Можно сказать, что у семинара Израиля Моисеевича Гельфанда было две ипостаси  внешняя и содержательная. Внешне заседания выглядели несколько страшновато, если употреблять интеллигентное выражение. Официально семинар начинался в семь вечера, но руководитель появлялся обычно незадолго до восьми. Не могу сказать, насколько это было продуманным педагогическим приемом, но пользу нам такая пауза приносила несомненно  мы общались. Параллельно можно было также угощаться чаем и бутербродами с сыром и колбасой, купленными вскладчину.

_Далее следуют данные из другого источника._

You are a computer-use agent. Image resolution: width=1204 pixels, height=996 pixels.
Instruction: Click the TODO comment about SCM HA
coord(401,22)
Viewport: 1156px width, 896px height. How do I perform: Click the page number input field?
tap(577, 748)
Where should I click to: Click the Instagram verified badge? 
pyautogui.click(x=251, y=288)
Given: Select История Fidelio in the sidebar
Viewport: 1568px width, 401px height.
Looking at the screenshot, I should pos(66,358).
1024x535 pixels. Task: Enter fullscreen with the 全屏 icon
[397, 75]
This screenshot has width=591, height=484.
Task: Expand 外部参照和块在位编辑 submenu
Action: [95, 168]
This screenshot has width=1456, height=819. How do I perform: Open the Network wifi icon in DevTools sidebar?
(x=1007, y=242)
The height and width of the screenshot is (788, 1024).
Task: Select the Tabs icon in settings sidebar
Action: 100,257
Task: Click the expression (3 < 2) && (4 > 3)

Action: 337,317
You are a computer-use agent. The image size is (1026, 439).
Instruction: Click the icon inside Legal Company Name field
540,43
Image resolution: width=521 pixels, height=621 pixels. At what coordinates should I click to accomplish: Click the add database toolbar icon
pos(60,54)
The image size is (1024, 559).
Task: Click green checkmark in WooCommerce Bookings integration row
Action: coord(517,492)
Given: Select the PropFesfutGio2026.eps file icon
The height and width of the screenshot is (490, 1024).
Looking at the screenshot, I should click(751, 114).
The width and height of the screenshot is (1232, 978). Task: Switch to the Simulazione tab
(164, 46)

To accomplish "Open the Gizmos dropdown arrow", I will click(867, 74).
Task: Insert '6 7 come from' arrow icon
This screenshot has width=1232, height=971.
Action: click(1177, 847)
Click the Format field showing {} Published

Появившись, И.М. отнюдь не извинялся за опоздание и не стремился сразу же приступать к делу — вместо этого он обычно решал какие-то свои проблемы с кем-нибудь из участников. Наконец, докладчик получал слово. Послушав минуту-другую, Гельфанд нередко устремлялся в глубь аудитории и начинал довольно громкую беседу на тему, к семинару не относящуюся. Растерянный докладчик неуверенно продолжал что-то мямлить, стараясь сообразить, не стоит ли садиться. Через какое-то время И. М. возвращался на свое место в первый ряд и просил кого-нибудь: "Расскажите, о чем он говорит".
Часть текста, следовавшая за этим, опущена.